Le cinéma soviétique dispose de nombreuses pépites à la gloire de la paysannerie, à travers l'éloge du kolkhoze qui s'oppose vaillamment aux riches koulaks, où l'on parle de paysans, de collectivité, de nature, de la terre, de cultures vivrières, avec autant de symboles et de motifs graphiques éclatants — des enfants qui croquent des pommes à pleines dents après la mort d'un vieillard à l'ombre d'un verger, des champs de blé ou de tournesol qui ondulent sous le vent, des écrémeuses en folie, des tracteurs embarqués dans des labours circulaires... La fin des années 20 russes compte de très beaux poèmes, qui vont bien au-delà de la seule dimension propagandiste, parmi lesquels on peut citer La Ligne générale de Eisenstein, La Terre de Dovjenko, ou encore quelques séquences de Arsenal du même réalisateur.

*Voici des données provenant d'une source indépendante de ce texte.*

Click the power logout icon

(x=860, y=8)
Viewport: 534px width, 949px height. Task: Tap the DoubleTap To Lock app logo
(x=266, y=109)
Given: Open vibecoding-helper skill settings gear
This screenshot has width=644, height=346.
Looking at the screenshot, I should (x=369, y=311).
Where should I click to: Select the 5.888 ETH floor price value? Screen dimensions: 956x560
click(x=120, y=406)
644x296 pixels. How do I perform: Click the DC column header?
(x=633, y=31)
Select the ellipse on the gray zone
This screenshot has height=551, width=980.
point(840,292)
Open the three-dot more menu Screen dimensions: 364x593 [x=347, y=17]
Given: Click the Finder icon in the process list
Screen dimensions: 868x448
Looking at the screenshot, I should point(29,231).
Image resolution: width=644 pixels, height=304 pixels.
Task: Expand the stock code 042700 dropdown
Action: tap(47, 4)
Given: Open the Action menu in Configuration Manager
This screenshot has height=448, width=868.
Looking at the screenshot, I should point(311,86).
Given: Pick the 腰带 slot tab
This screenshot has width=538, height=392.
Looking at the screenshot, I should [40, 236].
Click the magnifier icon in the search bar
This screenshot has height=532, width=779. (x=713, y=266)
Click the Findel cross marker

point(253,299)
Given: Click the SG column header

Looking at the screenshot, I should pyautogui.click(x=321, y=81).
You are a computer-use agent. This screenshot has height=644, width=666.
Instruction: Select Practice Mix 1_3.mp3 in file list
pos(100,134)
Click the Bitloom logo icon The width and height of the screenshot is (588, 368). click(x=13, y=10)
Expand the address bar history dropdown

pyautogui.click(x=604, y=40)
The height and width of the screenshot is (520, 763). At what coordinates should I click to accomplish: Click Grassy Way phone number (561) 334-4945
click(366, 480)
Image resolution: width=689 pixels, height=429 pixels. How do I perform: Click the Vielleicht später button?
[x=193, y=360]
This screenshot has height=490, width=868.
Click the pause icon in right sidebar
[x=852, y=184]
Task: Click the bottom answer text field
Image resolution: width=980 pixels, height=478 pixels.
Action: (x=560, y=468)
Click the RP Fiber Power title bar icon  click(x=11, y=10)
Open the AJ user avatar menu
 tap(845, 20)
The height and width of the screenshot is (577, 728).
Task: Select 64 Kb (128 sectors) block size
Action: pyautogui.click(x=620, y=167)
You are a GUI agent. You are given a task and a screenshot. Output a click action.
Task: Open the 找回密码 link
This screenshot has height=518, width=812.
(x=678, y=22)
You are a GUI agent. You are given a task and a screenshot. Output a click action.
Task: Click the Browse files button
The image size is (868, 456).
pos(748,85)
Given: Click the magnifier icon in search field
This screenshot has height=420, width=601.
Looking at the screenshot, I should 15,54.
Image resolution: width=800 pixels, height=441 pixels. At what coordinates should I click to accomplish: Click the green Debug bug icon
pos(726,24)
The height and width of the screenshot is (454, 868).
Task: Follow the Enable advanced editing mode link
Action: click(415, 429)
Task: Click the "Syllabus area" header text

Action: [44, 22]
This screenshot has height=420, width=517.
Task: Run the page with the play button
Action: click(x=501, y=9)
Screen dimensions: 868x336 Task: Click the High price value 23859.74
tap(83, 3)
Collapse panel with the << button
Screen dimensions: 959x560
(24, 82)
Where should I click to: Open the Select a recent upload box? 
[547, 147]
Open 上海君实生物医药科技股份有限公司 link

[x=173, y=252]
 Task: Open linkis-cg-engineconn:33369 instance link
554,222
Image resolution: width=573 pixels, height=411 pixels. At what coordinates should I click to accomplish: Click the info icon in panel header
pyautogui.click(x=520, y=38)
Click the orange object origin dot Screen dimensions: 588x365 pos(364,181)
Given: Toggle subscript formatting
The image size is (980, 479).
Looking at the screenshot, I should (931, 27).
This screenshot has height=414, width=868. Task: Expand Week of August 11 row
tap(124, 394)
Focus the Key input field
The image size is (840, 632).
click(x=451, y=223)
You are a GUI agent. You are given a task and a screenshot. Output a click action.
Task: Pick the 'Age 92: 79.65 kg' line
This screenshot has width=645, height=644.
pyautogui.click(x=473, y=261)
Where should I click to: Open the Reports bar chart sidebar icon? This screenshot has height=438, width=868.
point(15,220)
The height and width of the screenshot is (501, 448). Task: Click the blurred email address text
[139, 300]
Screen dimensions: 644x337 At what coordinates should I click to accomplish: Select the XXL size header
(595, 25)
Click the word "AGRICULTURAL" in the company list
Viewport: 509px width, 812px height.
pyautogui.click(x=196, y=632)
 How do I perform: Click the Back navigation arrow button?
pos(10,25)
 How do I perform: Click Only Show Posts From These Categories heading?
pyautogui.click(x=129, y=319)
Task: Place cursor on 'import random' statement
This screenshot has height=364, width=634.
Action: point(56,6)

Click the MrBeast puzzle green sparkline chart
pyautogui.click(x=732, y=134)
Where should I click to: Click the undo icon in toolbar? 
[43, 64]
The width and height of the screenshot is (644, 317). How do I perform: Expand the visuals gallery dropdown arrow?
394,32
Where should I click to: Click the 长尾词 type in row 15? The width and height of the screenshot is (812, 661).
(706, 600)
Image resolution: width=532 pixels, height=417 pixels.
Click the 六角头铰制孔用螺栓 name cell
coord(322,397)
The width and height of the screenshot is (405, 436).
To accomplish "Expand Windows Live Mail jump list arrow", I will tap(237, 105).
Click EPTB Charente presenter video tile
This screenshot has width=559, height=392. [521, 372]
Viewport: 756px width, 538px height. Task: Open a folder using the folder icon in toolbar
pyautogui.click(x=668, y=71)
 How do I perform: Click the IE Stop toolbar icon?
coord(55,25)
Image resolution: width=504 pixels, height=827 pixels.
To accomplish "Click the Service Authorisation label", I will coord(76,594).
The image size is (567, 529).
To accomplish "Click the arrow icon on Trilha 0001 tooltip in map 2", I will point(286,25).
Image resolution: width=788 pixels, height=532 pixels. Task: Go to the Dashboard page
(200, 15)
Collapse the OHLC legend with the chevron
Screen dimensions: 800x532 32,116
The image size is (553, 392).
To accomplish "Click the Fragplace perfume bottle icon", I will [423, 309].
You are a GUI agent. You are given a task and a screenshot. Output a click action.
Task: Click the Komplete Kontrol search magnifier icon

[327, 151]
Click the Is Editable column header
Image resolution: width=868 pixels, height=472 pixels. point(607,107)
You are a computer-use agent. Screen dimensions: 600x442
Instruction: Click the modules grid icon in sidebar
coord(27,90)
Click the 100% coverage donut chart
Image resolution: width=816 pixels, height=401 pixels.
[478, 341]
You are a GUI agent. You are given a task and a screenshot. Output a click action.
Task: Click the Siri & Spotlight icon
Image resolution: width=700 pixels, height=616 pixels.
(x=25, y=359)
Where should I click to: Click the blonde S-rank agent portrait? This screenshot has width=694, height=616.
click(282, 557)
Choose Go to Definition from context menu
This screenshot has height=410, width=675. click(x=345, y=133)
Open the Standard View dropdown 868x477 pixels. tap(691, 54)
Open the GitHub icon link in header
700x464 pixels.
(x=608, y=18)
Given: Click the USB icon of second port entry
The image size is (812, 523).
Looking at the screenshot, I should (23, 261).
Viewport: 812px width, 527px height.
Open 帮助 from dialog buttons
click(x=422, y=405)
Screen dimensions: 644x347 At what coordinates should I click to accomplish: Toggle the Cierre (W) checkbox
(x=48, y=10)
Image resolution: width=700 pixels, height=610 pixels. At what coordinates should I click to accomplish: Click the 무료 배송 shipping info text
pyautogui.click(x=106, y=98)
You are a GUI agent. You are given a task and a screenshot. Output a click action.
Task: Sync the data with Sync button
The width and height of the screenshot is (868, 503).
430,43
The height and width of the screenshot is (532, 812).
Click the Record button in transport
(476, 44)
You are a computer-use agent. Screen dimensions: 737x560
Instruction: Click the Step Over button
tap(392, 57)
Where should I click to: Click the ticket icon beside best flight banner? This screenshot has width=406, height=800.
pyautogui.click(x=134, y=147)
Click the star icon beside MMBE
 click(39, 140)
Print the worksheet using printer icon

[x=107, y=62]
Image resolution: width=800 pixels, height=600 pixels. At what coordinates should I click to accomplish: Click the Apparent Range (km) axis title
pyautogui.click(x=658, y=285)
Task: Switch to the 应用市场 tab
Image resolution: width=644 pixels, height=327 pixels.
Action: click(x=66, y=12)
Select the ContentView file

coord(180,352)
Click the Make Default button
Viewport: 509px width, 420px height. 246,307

Le Bonheur de Medvedkine, centré sur la même thématique champêtre, se distingue cependant très clairement de ce mouvement cinématographique à plusieurs titres. C'est un film muet relativement tardif, d'une part, sorti en 1935. C'est surtout un film largement atypique qui cultive son empreinte graphique caractéristique (on frôle le surréalisme onirique par moments) dans un univers étonnamment burlesque, un peu comme si Keaton s'était retrouvé au pays des Soviets. Une tonalité à tendance satirique qui cependant ne conduit pas aux mêmes excès que le burlesque révolutionnaire d'un Les Aventures extraordinaires de Mr West au pays des Bolcheviks, réalisé dix ans auparavant.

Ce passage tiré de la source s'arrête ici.